START Records provided

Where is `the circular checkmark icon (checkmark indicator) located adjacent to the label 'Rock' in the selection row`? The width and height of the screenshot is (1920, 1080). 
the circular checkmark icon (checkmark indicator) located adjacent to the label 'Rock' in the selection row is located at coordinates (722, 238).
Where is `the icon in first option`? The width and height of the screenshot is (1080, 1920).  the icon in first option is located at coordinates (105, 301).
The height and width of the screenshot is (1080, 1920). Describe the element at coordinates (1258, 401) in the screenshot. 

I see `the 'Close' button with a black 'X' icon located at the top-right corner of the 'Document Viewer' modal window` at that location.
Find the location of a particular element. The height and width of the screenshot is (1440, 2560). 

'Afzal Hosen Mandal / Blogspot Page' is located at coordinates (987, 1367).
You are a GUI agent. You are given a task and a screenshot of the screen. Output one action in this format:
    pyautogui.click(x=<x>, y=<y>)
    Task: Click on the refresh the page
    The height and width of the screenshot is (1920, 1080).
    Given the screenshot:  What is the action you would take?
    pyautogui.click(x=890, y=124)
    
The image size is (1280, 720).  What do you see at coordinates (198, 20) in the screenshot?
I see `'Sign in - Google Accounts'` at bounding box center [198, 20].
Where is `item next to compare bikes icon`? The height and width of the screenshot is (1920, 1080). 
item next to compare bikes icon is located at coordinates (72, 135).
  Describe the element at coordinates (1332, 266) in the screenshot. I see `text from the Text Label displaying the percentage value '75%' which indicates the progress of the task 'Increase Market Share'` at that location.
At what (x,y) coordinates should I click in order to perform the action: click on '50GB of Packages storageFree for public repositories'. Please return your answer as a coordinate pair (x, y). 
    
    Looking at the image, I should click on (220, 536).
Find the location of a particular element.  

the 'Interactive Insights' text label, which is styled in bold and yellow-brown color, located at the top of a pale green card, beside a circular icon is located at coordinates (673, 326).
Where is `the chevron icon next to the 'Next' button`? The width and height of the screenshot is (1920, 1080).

END Records provided

◆ **Request**:
List each line of the rows above that contains the string "location". Matches are case-sensitive.

◆ **Task result**:
I see `the 'Close' button with a black 'X' icon located at the top-right corner of the 'Document Viewer' modal window` at that location.
Find the location of a particular element. The height and width of the screenshot is (1440, 2560). 
  Describe the element at coordinates (1332, 266) in the screenshot. I see `text from the Text Label displaying the percentage value '75%' which indicates the progress of the task 'Increase Market Share'` at that location.
Find the location of a particular element.  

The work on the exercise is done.